А вот они упорно не крестились. А держались за свои предрассудки. За ни на чем не основанное чисто психологическое единство. Которое, однако, оппоненты К. Сталина, Шпрингер и Бауэр, считали решающим признаком нации. Нация по Шпрингеру – “культурная общность группы современных людей, не связанная с ”землей””. Бауэр отказывается и от языка: “Евреи вовсе не имеют общего языка и составляют, тем не менее, нацию”. Нация для Бауэра – “вся совокупность людей, связанных в общность характера на почве общности судьбы”. И я готов с этим согласиться, уточнив, что общность характера и общность судьбы – это в огромной степени те фантазии, которым нация предается по поводу самой себя, в сочетании с теми фантазиями, которым предается относительно нее остальное человечество.

Один из виднейших духовных вождей дореволюционного российского еврейства, знаменитый историк и общественный деятель Семен Маркович Дубнов, тоже, кстати, придерживался концепции духовного, или культурно-исторического, национализма, полагая нацию культурно-исторической категорией, а потому считал, что еврейскому народу не нужна особая территория – с него довольно культурной автономии. Но это к слову: на подобную мелкую дичь Сталин не тратил полемических зарядов (хотя впоследствии охотно расходовал заряды пороховые). Он метил в лидера австромарксизма социал-предателя Отто Бауэра: “Бауэр говорит о евреях как о нации, хотя и “вовсе не имеют они общего языка”, но о какой “общности судьбы” и национальной связности может быть речь, например, у грузинских, дагестанских, русских и американских евреев, совершенно оторванных друг от друга, живущих на разных территориях и говорящих на разных языках?

Упомянутые евреи, без сомнения, живут общей экономической и политической жизнью с грузинами, дагестанцами, русскими и американцами, в общей с ними культурной атмосфере;2 это не может не накладывать на их национальный характер своей печати; если что и осталось у них общего, так это религия, общее происхождение и некоторые остатки национального характера. Все это несомненно. Но как можно серьезно говорить, что окостенелые религиозные обряды и выветривающиеся психологические остатки влияют на “судьбу” упомянутых евреев сильнее, чем окружающая их живая социально-экономическая и культурная среда? А ведь только при таком предположении можно говорить об евреях вообще как об единой нации.

Чем же отличается тогда нация Бауэра от мистического и самодовлеющего “национального” духа спиритуалистов?”

Тем, отвечу я, что в человеческой фантазии нет ничего мистического, но она тем не менее есть то главное, что отличает человека от животного. Человека от животного отличает способность относиться к плодам своей коллективной фантазии гораздо более серьезно, чем к реальным предметам: самые высокие и прекрасные творческие подвиги человек совершил, служа воображаемым целям.
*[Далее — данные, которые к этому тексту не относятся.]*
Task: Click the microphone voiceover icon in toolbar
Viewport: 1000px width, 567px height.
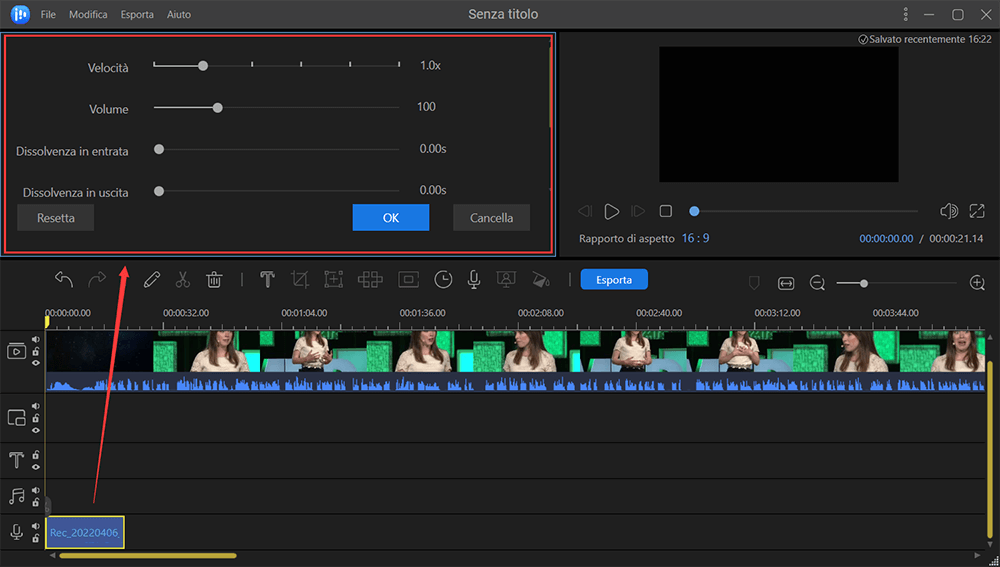Action: click(474, 280)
Но для Сталина “психологические остатки” суть что-то заведомо презренное: “Что это, например, за еврейская нация, состоящая из грузинских, дагестанских, русских, американских и прочих евреев, члены которой не понимают друг друга (говорят на разных языках), живут в разных частях земного шара, никогда друг друга не увидя, никогда не выступят совместно ни в мирное, ни в военное время?! 3

Нет, не для таких бумажных “наций” составляет социал-демократия свою национальную программу. Она может считаться только с действительными нациями, действующими и двигающимися, и потому заставляющими считаться с собой”.

Заставляющими считаться с собой… В последней фразе Сталин выдает самую соль своих убеждений: считаться только с тем, что заставляет считаться с собой. Это относится и к русским, и к американцам, и к троцкистам, и к кулакам; но и к евреям тоже. То есть сумеют евреи заставить считаться с собой – значит, они нация, не сумеют – пусть не обижаются. Или обижаются. Но только так, чтобы об этом никто не знал.
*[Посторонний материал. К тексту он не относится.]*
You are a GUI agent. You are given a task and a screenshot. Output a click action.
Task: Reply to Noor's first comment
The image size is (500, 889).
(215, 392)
Но если не религия и прочие психологические остатки, то что тогда, по Сталину, создает нацию? Как что? Буржуазия, “буржуазия – главное действующее лицо”, а “основной вопрос для молодой буржуазии – рынок. Сбыть свои товары и выйти победителем в конкуренции с буржуазией иной национальности – такова ее цель”. А почему бы, наоборот, не сомкнуться с буржуазией иной национальности ради победы над своей? Нет не только ответа, но и вопроса.
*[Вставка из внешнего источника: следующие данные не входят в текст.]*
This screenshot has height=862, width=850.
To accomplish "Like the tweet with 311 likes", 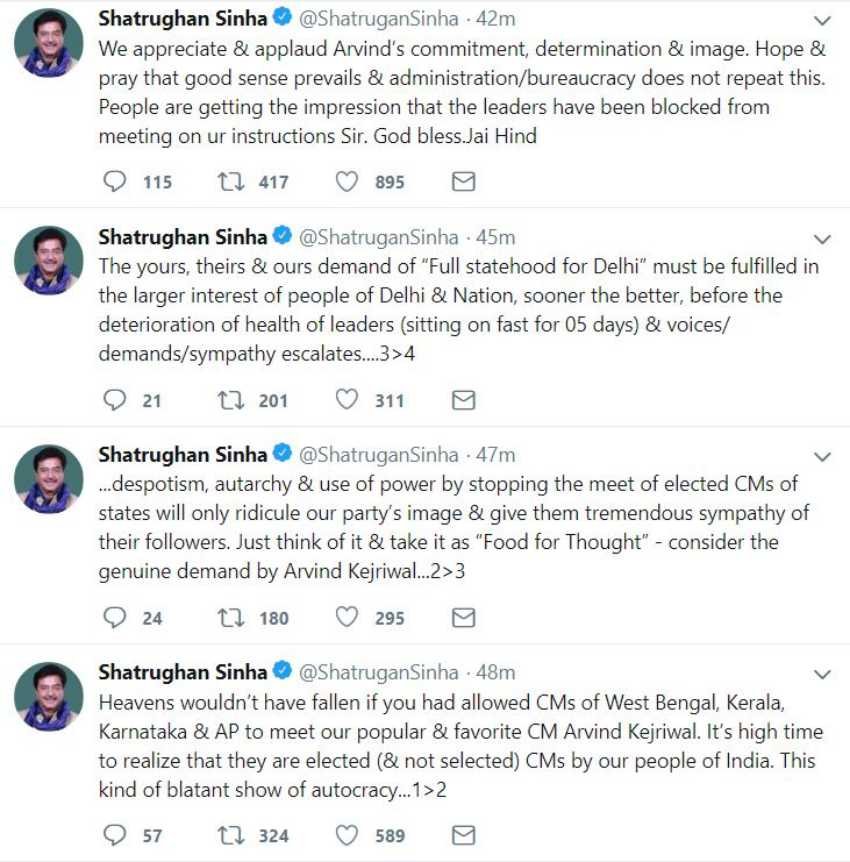I will coord(346,400).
“Стесненная со всех сторон буржуазия угнетенной нации естественно приходит в движение. Она апеллирует к “родным низам” и начинает кричать об “отечестве”, выдавая собственное дело за дело общенародное”, – как видите, слово “Отечество” можно писать только в кавычках, ибо классовые интересы важнее национальных, “общенародных”, которых, впрочем, даже и не существует: они только средства для реализации классовых. Остается лишь поражаться глупости низов, из века в век согласных сражаться за чужое дело. Ибо народ как целостная структура для дела Ленина-Сталина не представляет никакой ценности.

Это и есть итог: “Национальная борьба в условиях подымающегося капитализма является борьбой буржуазных классов между собой”. Не конфликт грез, самый непримиримый из конфликтов, а рациональный конфликт интересов – вот что такое, по Сталину, национальная борьба. Можно бесконечно спорить, был ли Сталин “зоологическим” антисемитом, то есть ненавидел ли он евреев без всякой причины (чего никогда не бывает) или ненавидел их лишь тогда и в той степени, когда начинал видеть в них опасность (как бывает почти всегда, вернее, просто всегда). Но если вдуматься в его взгляды на национальный вопрос – взгляды, высказываемые в предельно открытой и респектабельной форме, – то из них вполне отчетливо явствует, что ни на какую особую еврейскую жизнь российские евреи рассчитывать не могут. А если они вдруг попытаются заставить считаться с собой, он им покажет, кто с кем должен считаться.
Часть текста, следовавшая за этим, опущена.